» WORK INSTRUCTIONS: Exactly the lines below, starting with the one containing "Click the 0.4% rarity value" and going on through the one containing "Screen dimensions: 295x183", must be reproduced, both ends included, and no pictures with them.

Top of MATERIAL TO PROCESS

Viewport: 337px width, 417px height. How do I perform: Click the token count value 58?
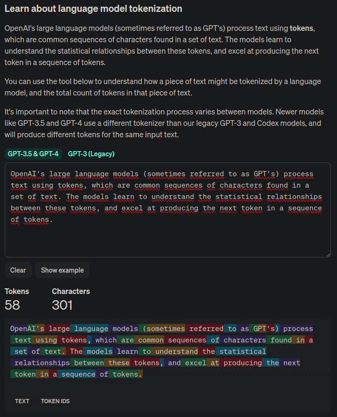click(12, 305)
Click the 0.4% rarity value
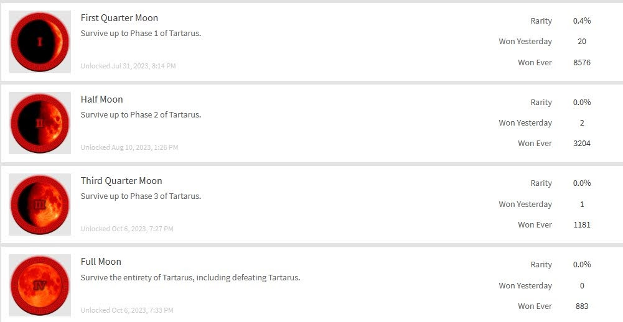Screen dimensions: 623x322 click(x=582, y=21)
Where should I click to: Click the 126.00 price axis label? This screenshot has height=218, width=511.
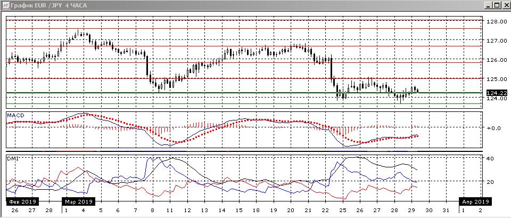(496, 60)
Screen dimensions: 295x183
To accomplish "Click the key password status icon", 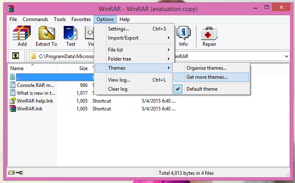I will pyautogui.click(x=19, y=173).
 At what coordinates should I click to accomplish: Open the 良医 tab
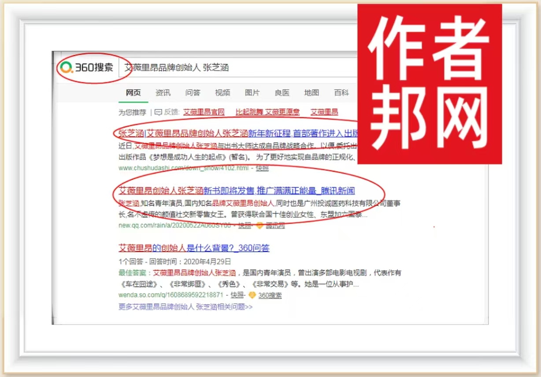[282, 93]
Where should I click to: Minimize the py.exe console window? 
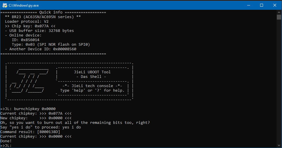[x=249, y=5]
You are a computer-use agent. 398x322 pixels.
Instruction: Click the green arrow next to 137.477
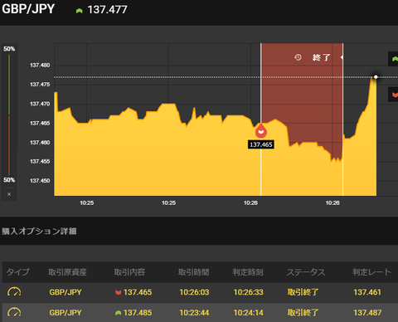[x=80, y=11]
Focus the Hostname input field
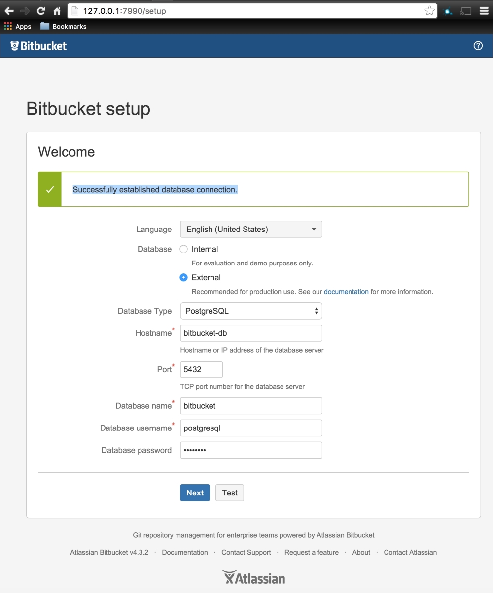493x593 pixels. pos(251,333)
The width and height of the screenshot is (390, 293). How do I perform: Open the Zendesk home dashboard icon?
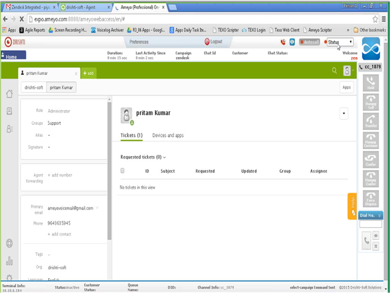[10, 94]
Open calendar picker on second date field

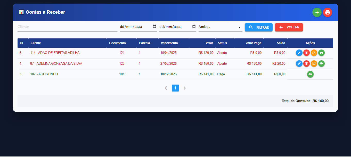[x=194, y=26]
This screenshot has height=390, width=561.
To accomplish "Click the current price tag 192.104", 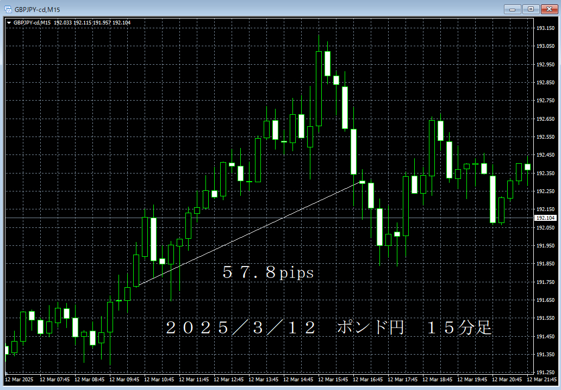I will pyautogui.click(x=545, y=218).
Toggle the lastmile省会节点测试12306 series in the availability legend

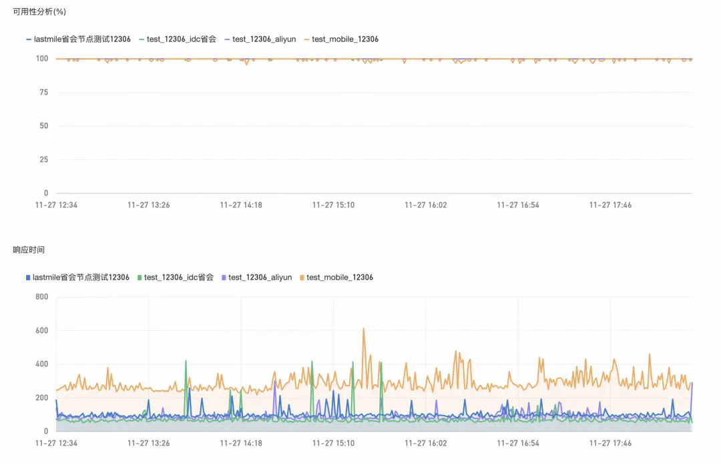click(x=78, y=39)
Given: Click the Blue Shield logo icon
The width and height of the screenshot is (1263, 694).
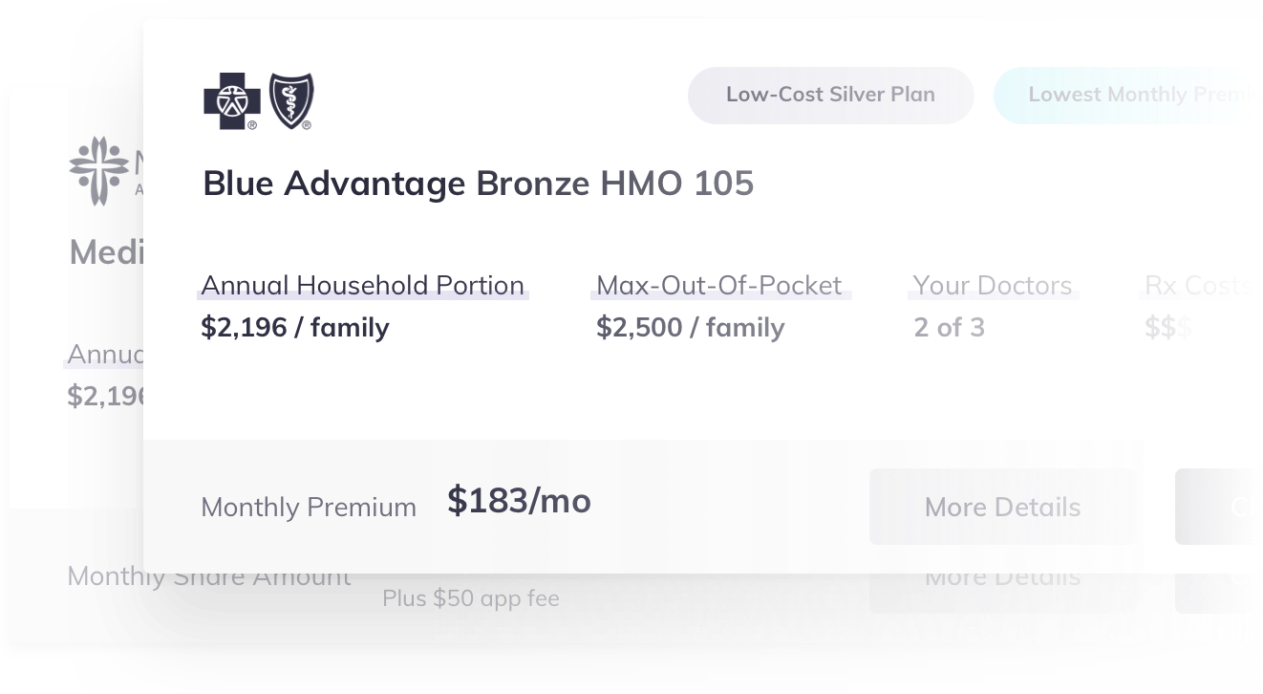Looking at the screenshot, I should click(291, 100).

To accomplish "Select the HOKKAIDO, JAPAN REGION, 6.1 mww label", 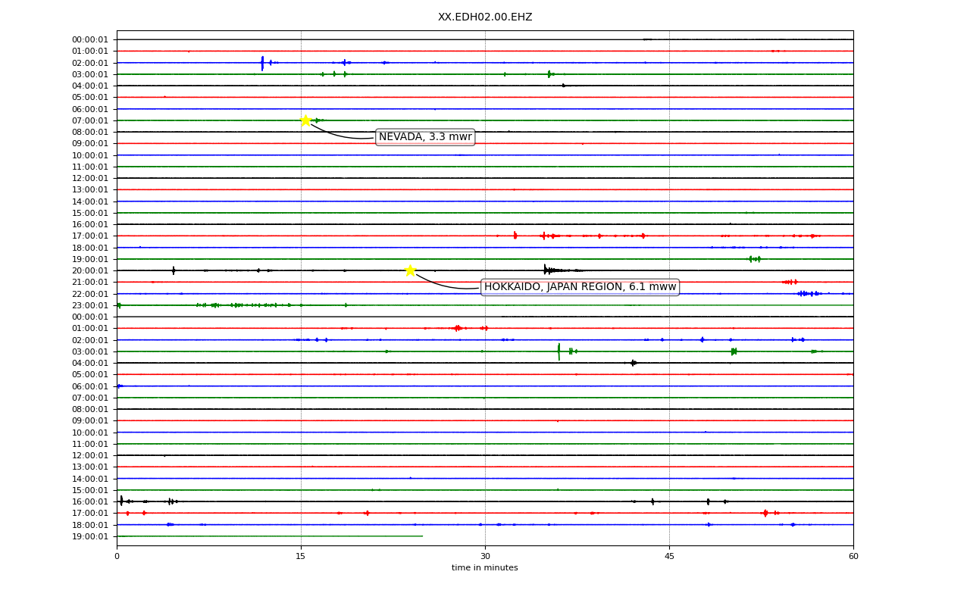I will 580,287.
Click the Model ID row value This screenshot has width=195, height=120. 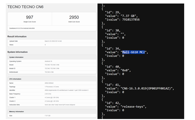[52, 69]
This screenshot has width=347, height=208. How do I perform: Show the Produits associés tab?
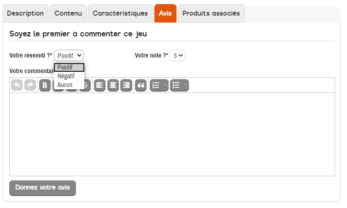(211, 13)
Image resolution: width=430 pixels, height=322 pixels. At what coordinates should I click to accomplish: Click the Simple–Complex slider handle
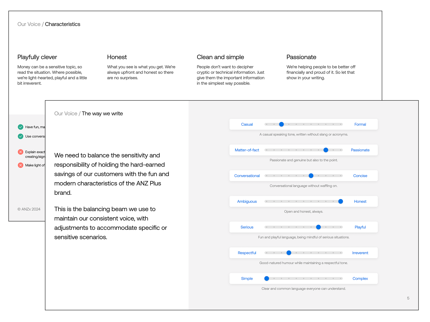pos(267,279)
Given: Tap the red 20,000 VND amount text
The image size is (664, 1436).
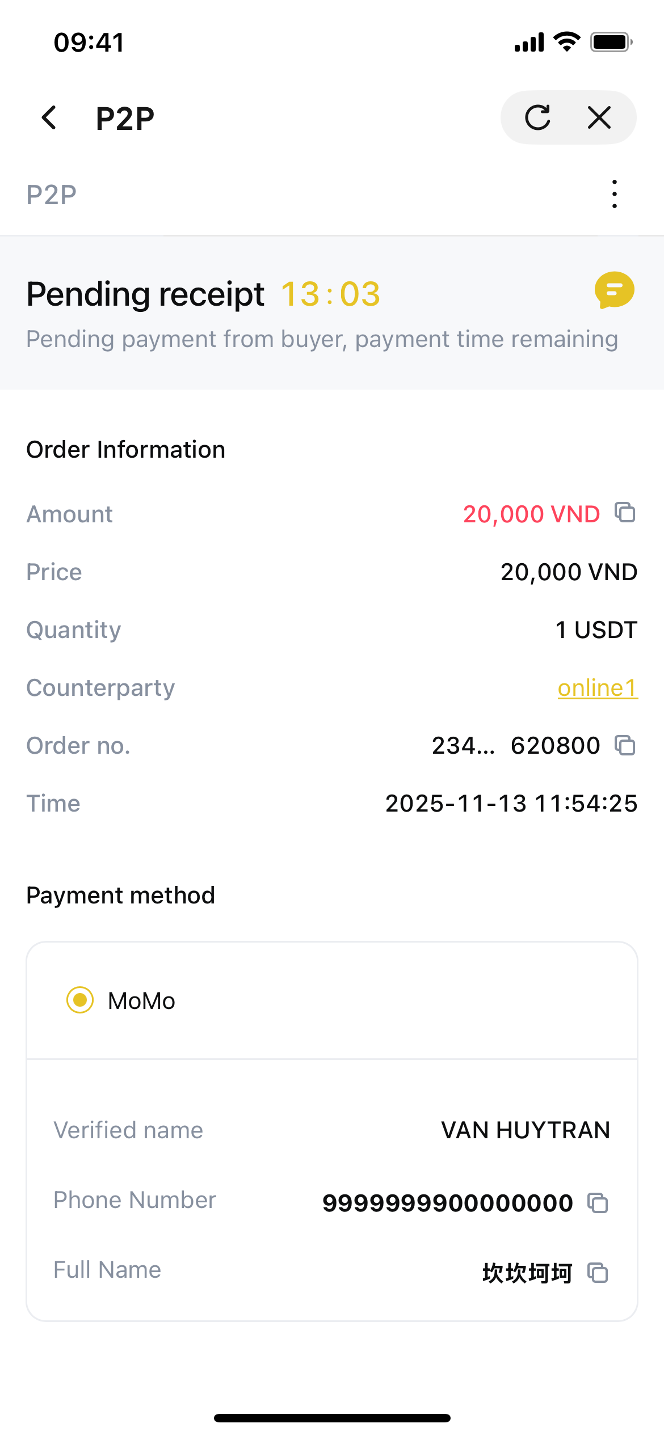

Bottom of MATERIAL TO PROCESS

» TASK ANSWER:
Click the 0.4% rarity value
Screen dimensions: 623x322 click(x=582, y=21)
Where should I click to: Click the 126.00 price axis label? This screenshot has height=218, width=511.
(496, 60)
Screen dimensions: 295x183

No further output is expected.